▸ TEXT BLOCK:
** Start **
# L shape cabinet doors



## artn (17 Jul 2021)

Hi

I have an L shaped kitchen cabinet with 2 doors, the sizes of the cabinet and doors are attached.
I want to assemble as bifold doors. For my 320mm cabinet I think I need 300mm wide doors but I have 285mm doors. Is there a way to fill the gap? Or I need to get 300mm wide doors?

Thanks


----------



## Rorton (17 Jul 2021)

if you hinged each door separately, you could attach a 'filler' piece to the edge of one of the door, like a profile moulding - not the best pic but only one I could find quickly.


----------



## Distinterior (17 Jul 2021)

That looks bleeding awful...!! ^^^^ Bi-folded looks so much better


----------



## Cabinetman (17 Jul 2021)

Not too sure if this is going to be any more helpful. The only way I think you can do it without buying new doors is to cut the cabinets down, obviously that will entail a fair bit of reorganisation of the rest of the kitchen! Ian


----------



## artn (17 Jul 2021)

Thanks you all for the replies.
** End **
▸ ENTRIES SUPPLIED:
** Start **
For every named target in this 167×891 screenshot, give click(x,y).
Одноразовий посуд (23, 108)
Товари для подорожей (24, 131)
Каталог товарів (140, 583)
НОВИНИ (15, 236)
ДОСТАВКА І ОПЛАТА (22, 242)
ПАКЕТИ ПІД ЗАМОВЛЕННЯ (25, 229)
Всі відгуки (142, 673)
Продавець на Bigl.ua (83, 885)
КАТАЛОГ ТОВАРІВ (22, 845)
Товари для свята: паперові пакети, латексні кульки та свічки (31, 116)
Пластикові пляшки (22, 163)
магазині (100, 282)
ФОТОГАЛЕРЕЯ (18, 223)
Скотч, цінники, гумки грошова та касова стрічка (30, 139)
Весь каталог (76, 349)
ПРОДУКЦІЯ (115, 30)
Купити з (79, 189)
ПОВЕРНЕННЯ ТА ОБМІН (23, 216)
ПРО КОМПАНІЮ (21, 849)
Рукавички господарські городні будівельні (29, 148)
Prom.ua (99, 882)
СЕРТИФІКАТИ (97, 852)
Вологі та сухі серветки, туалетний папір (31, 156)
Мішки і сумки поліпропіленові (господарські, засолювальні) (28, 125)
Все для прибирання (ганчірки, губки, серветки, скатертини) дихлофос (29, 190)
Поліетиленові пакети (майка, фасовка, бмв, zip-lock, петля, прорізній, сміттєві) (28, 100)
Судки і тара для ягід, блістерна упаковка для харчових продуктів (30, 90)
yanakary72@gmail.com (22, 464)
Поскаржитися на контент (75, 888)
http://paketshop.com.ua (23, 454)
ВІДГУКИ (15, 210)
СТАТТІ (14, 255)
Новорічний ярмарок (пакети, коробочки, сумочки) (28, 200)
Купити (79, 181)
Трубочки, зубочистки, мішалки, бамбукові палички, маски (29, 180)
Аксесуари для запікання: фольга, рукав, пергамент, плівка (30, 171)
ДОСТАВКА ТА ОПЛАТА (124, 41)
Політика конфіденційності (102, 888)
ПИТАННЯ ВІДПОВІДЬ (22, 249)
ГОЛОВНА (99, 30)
** End **
▸ ACTIONS TO TAKE:
1. In the forum thread about L-shaped cabinet doors, what width are the doors that artn already has?
2. Continue the forum thread about L-shaped cabinet doors from where it stops.

▸ RESULTS IN ORDER:
1. 285mm

2.
I think the best way is to buy new doors. Unfortunately cabinet height is 735mm, door height 731mm which is not standard, made to measure cost nearly twice as the standard 715mm doors.

Would it matter if door thickness is 22mm? Would I still need 300mm width?


----------



## doctor Bob (17 Jul 2021)

move the doors in 15mm and put a filler piece on the carcass each side of the unit.


----------



## novocaine (17 Jul 2021)

Ikea doors are 800mm. Iron on edge banding is dirt cheap.


----------



## artn (17 Jul 2021)

I should have said it's for a kitchen and it's J profile (jayline) white gloss so has to match.


----------



## artn (17 Jul 2021)

Will this work?
Buy a ready made of the shelf matching door but taller and 4mm less width, which is 895mm x 296 mm comes as standard size, trim the height to the required 731mm and paint the top (can't be seen anyway for a wall unit)? Still cost half price of the made to measure.


----------



## dickm (18 Jul 2021)

Distinterior said:


> That looks bleeding awful...!! ^^^^ Bi-folded looks so much better


Not THAT awful! Suspect it's just that that particular example is too heavy and clunky. Our current kitchen has something similar, but much lighter and IMHO, looks at least acceptable. Made bifold doors for the same situation in previous kitchen; looked OK, but with wear in the hinges to the cabinet, began to droop and look untidy. On balance, I'd go for a better designed version of the filler piece in the picture. Much easier and if the OP doesn't like it, it can "fill the gap" till something better turns up.


----------



## artn (18 Jul 2021)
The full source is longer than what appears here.